Soil Moisture Sensors Can Help Boost Florida Blueberry Production

by Diego Cabezas

In Florida production systems, blueberries are commonly established in sandy soils amended with milled pine bark or in beds solely made up of pine bark. These substrates are characterized by shallow effective rooting depth and low water-holding capacity, making plants highly susceptible to rapid fluctuations in soil moisture and drought stress. The adoption of soil moisture sensors offers growers a quantitative framework for optimizing irrigation scheduling. When sensor data are integrated with localized weather information and systematic field monitoring, irrigation decisions can be fine-tuned to improve both water- and nutrient-use efficiency. Precision irrigation reduces leaching losses, enhances nutrient uptake, and has the potential to lower production costs while increasing economic returns.

Why Soil Moisture Sensors Matter

• Florida blueberries are commonly grown in sandy soils, amended with pine bark, which drain rapidly and dry out quickly. Precise irrigation timing is essential: overwatering in poor drained soils could lead to Phytophthora root rot problems, reduce yields, and increase production costs, while also causing fertilizer leaching that limits nutrient uptake. Equally, underwatering stresses plants and reduces growth and fruit quality, highlighting the need for careful water management.

• Highbush blueberries have shallow root systems, with the majority of roots concentrated in the top 12 inches of amended soil. Soil moisture sensors enable growers to monitor conditions at multiple depths, aligning irrigation with actual plant water uptake. This improves efficiency in the use of resources such as water, fertilizer, electricity/diesel cost.

Choosing the Right Sensor

• Soil moisture sensors are generally categorized as volumetric (measuring water content) or tensiometric (measuring soil suction). In Florida’s sandy, bark-amended soils, volumetric sensors are more reliable. Tensiometers often lose suction in these conditions, leading to inaccurate readings and potentially poor irrigation decisions. Sensor reading should always be interpreted alongside direct field observations.

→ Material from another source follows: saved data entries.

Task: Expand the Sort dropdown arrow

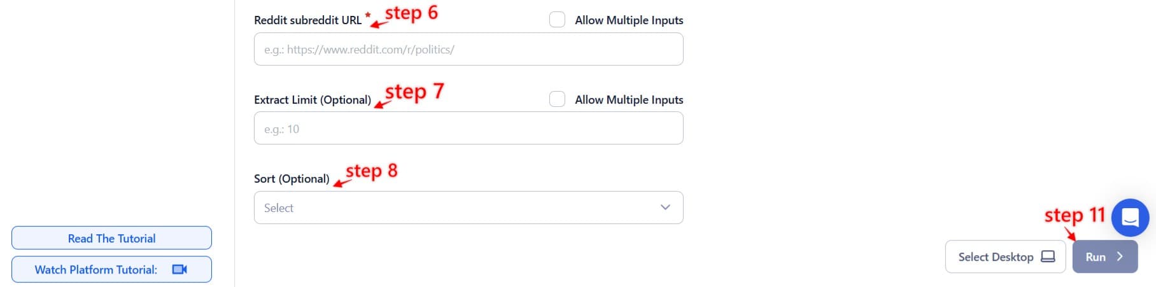Action: point(665,207)
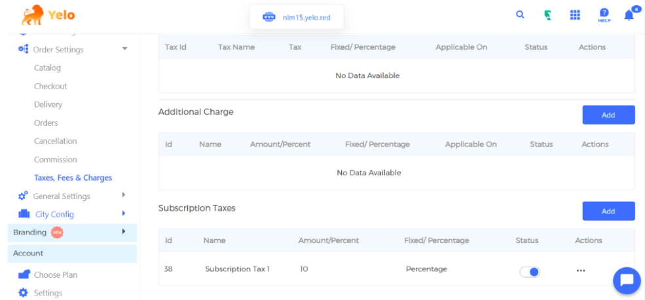Viewport: 645px width, 300px height.
Task: Go to Commission settings
Action: [x=55, y=159]
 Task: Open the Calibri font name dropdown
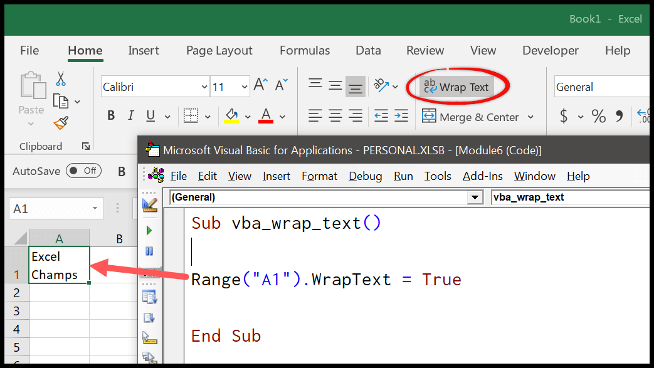click(x=205, y=87)
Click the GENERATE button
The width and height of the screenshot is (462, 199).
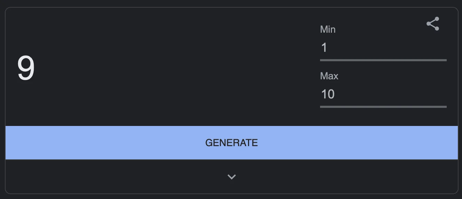[x=232, y=143]
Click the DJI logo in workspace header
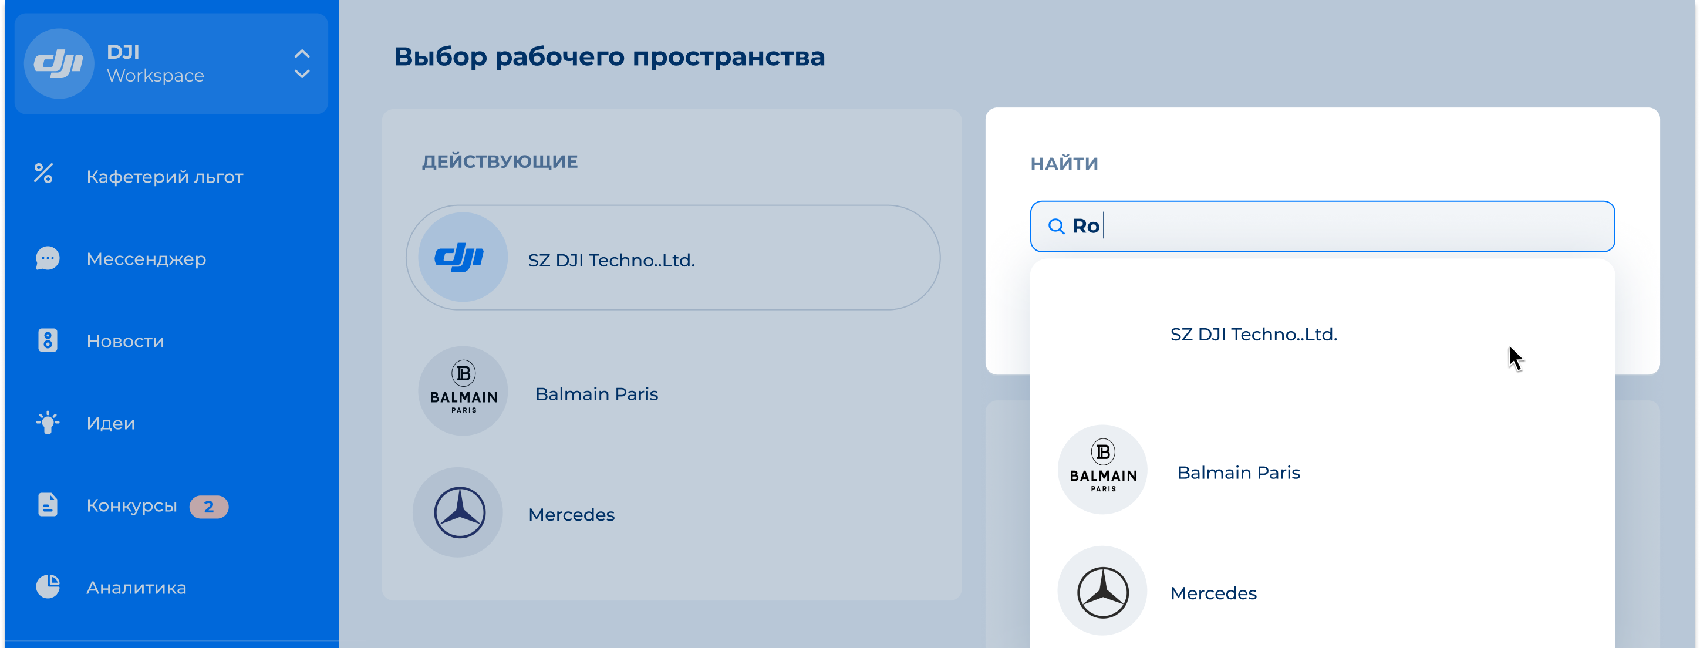The height and width of the screenshot is (648, 1700). coord(59,64)
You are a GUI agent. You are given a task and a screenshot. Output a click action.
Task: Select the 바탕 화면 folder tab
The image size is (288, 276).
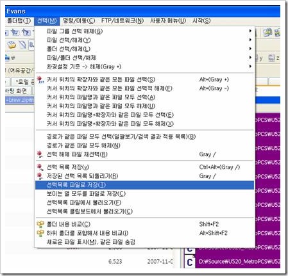point(16,91)
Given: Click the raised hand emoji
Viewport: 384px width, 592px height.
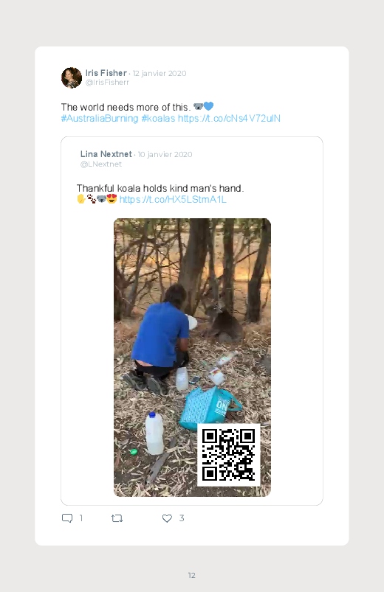Looking at the screenshot, I should coord(81,198).
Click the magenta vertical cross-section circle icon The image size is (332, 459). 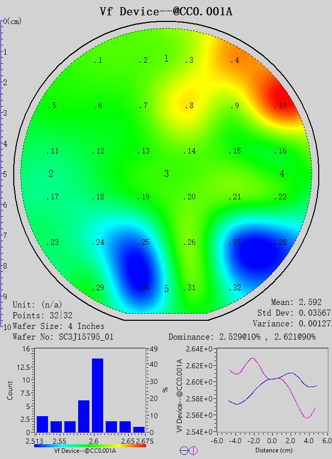[193, 450]
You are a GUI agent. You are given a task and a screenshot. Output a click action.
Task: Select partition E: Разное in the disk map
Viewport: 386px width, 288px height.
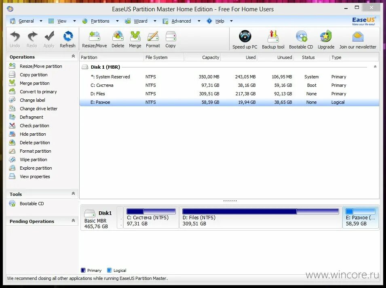tap(360, 218)
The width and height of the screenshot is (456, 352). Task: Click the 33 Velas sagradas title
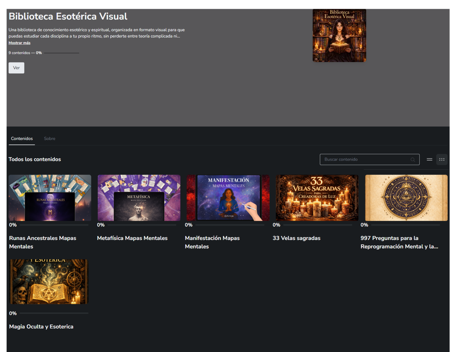296,238
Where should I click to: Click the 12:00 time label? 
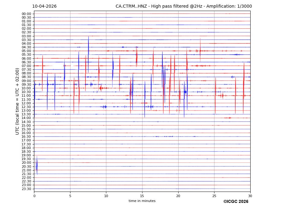[x=26, y=103]
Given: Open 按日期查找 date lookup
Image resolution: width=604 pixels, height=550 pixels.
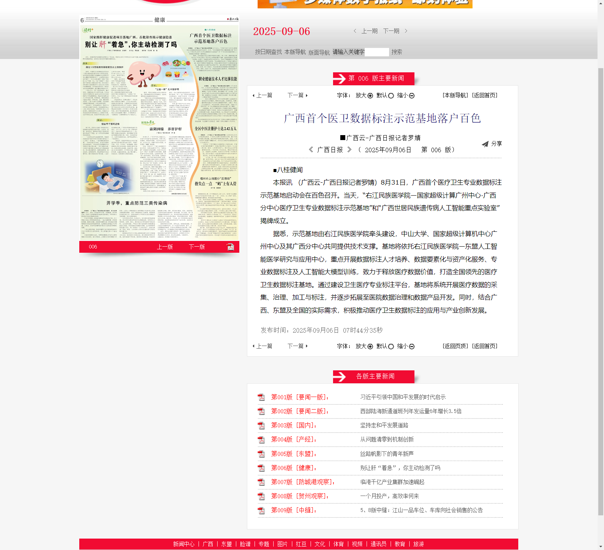Looking at the screenshot, I should pos(268,52).
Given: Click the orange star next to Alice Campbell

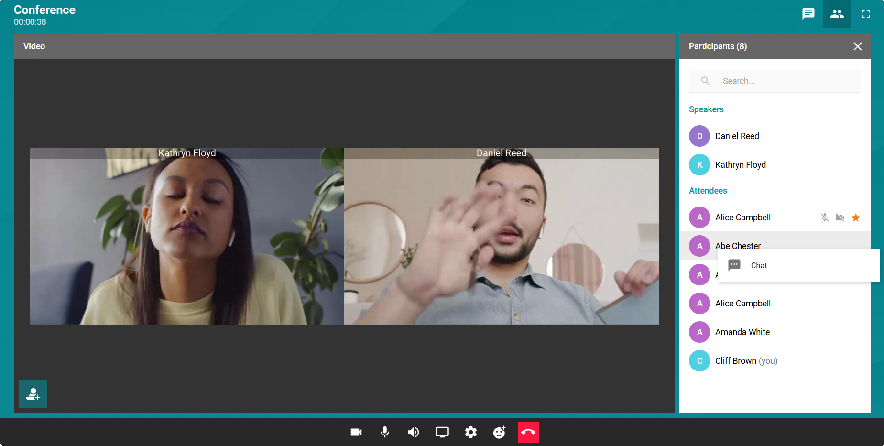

• Among volumetric options, time domain reflectometry (TDR) and time domain transmission (TDT) sensors are recommended for their accuracy, low maintenance, and minimal calibration requirements.

Best Practices for Moisture Sensor Installation and Use

1. Position sensors in the active root zone (6″–12″ deep). Additional sensors at 18–20″ can help evaluate leaching below the root zone.

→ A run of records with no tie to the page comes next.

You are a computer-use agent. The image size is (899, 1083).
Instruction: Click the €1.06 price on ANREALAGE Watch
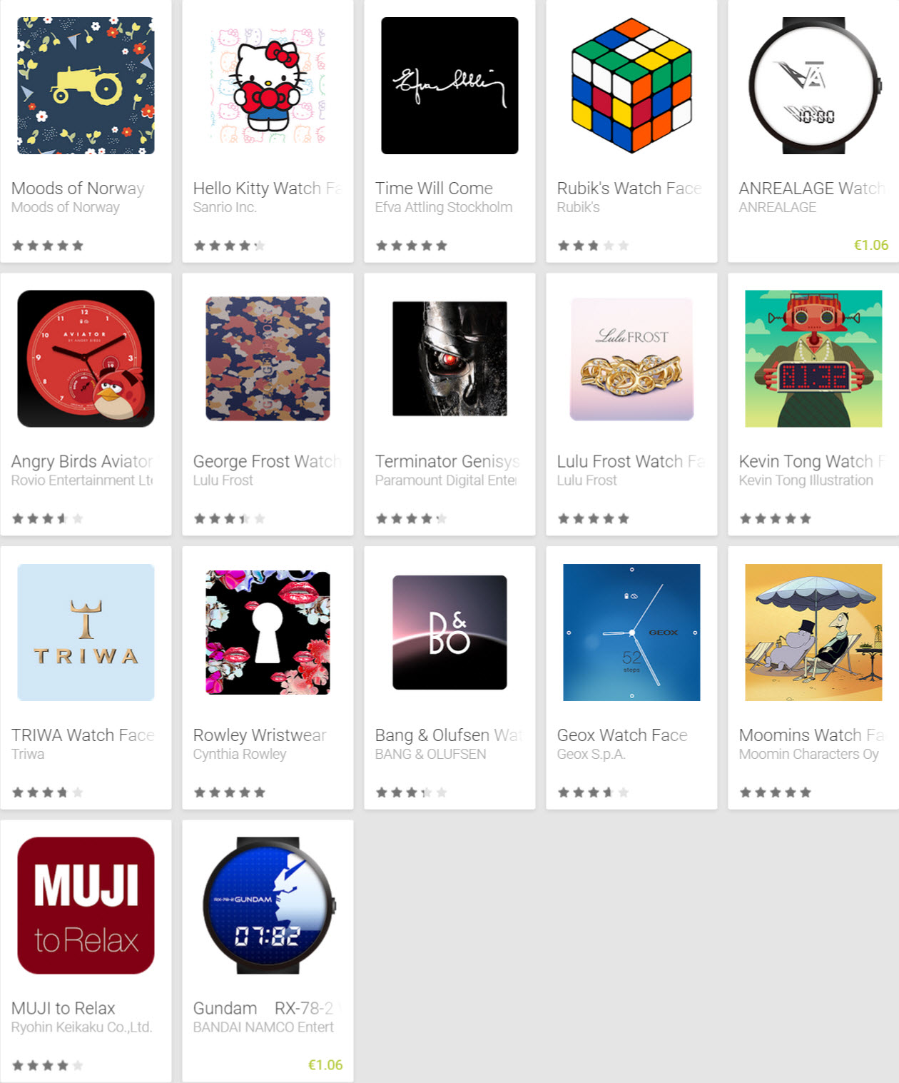(x=871, y=245)
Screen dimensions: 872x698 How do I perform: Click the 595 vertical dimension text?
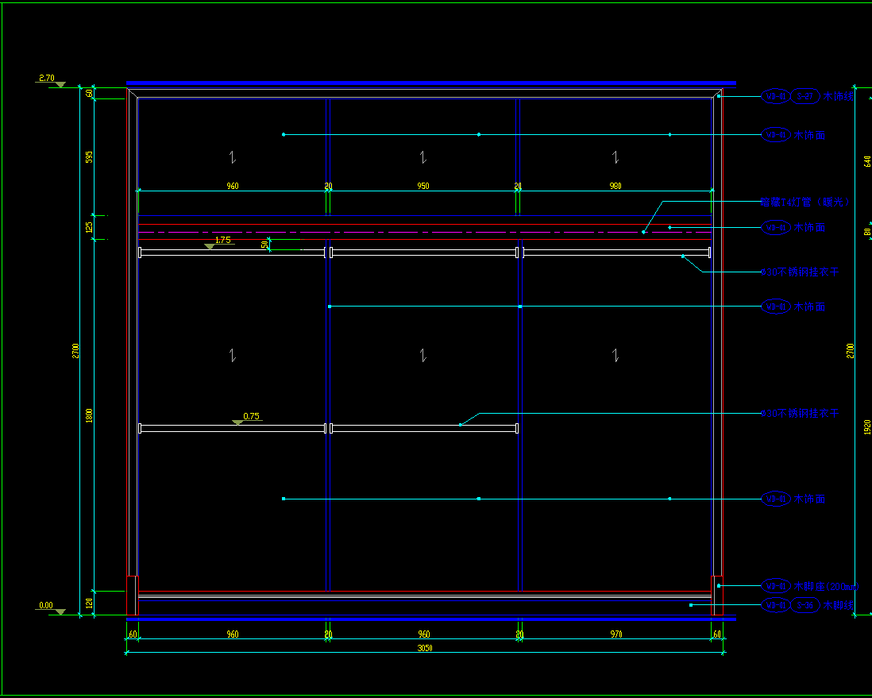(x=90, y=157)
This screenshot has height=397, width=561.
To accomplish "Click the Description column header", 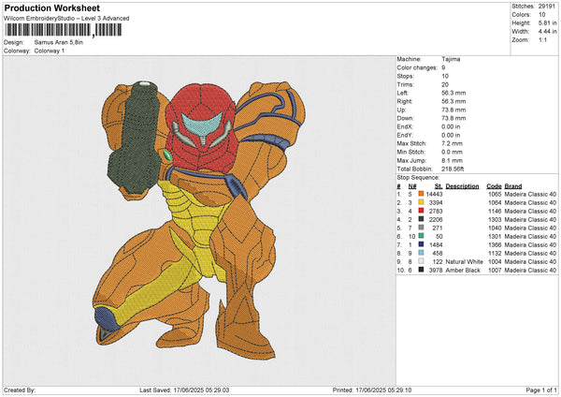I will [x=462, y=185].
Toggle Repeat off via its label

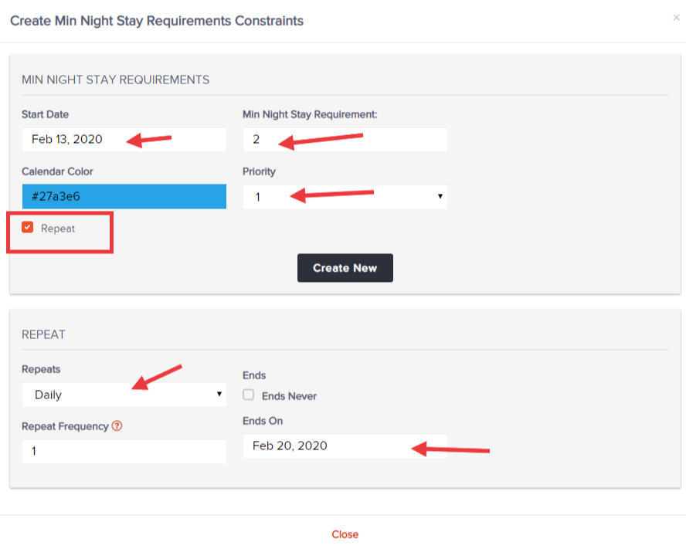tap(59, 229)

2. Select representative locations in the field, avoiding edges or atypical sites, which could lead to misreadings. 

3. For solar- or battery-powered units, ensure adequate light exposure and protect cables from physical damage.

4. Use field calibration—such as saturated soil baselines and gravimetric sampling—to improve accuracy under variable sandy soil conditions.

5. Interpret long-term data trends rather than isolated readings to avoid over- or under-irrigation.

Pulse Irrigation: Insights for Florida Growers

Research by Dr. David Bryla (USDA-ARS, Corvallis, OR) in eastern Washington has shown that pulse irrigation—applying smaller volumes of water multiple times per day instead of a single large irrigation—can improve blueberry water status, root activity, and nutrient uptake.

While Florida soils and climate differ from eastern Washington, the underlying principle applies dividing irrigation into smaller, frequent applications can help maintain more stable soil moisture in shallow root zones, especially in sandy, pine-bark–amended soils common in Florida.

Potential benefits for Florida growers include:

• Reduced midday plant stress and more consistent soil moisture.

• Improved root health and activity by avoiding cycles of saturation and drying.

• Enhanced fertilizer use efficiency by minimizing leaching below the root zone.

When combined with soil moisture sensors, pulse irrigation may help growers apply water only when and where it’s needed, improving both resource efficiency and plant performance. Research to confirm its effectiveness in Florida blueberry fields needs to be conducted.

Benefits of Moisture Sensor for Florida Blueberry Growers

• Optimized irrigation scheduling maintains soil moisture within a target range, replenishing only what is lost to evapotranspiration.

• Reduced water use and improved plant performance by avoiding both drought stress and excess moisture.

• Greater understanding of root-zone dynamics, allowing for more effective responses during periods of peak water demand.

Citations

• Dourte, D. R., Migliaccio, K. W., & Fraisse, C. W. (2017). Soil Moisture Sensor Use in Irrigation Scheduling. UF/IFAS Extension, EDIS HS1432. https://edis.ifas.ufl.edu/publication/HS1432

• Zotarelli, L., Dukes, M. D., & Morgan, K. T. (2010). Irrigation Scheduling for Agriculture. UF/IFAS Extension, EDIS AE266.

• Florida Blueberry Growers Association. (2019). Summer Irrigation of Florida Blueberries. https://www.floridablueberrygrowers.org

• Obreza, T. A., & Zekri, M. (2022). Soil Moisture Monitoring for Citrus and Other Crops. UF/IFAS Citrus Research and Education Center.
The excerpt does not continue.